··· AVAILABLE RECORDS

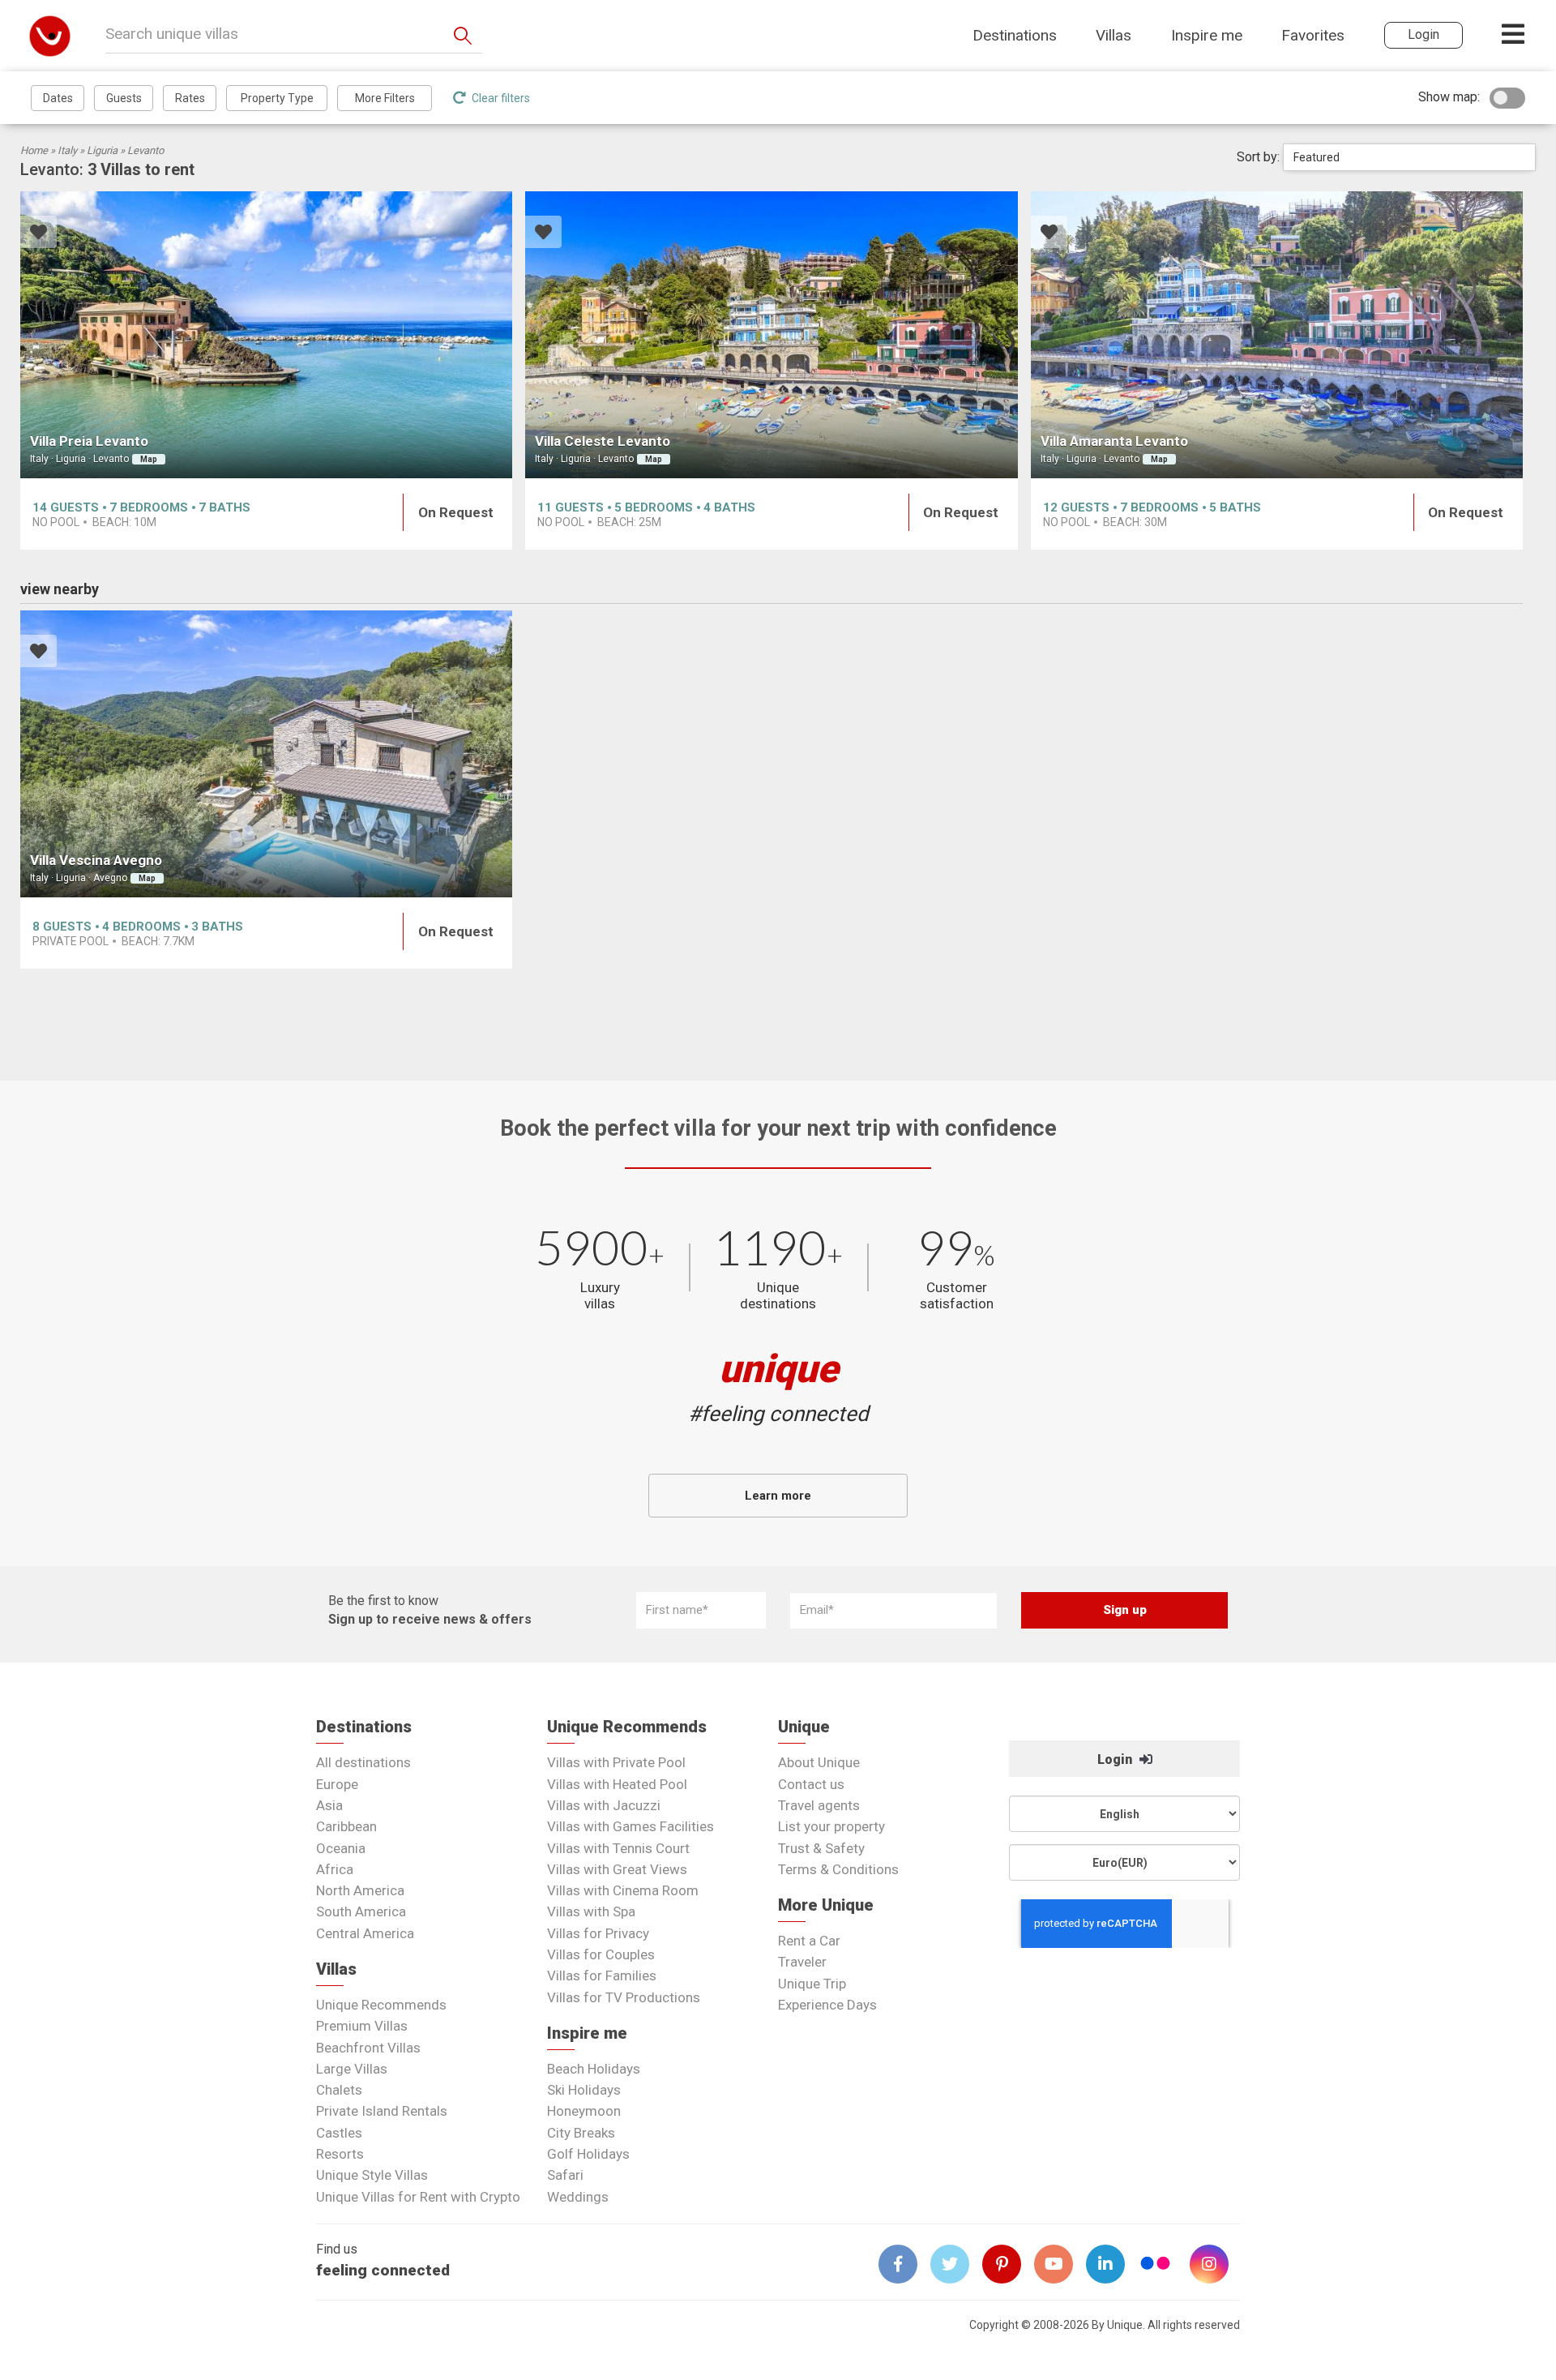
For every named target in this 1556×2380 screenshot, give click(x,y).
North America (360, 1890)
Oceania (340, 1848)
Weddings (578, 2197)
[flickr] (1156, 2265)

······

§ WHAT THE TASK ASKS
Your answer should be every entry repeated exactly, minus the pictures.

§ ANSWER TO THIS EXERCISE
For every named target in this 1556×2380 screenshot, give click(x,y).
North America (360, 1890)
Oceania (340, 1848)
Weddings (578, 2197)
[flickr] (1156, 2265)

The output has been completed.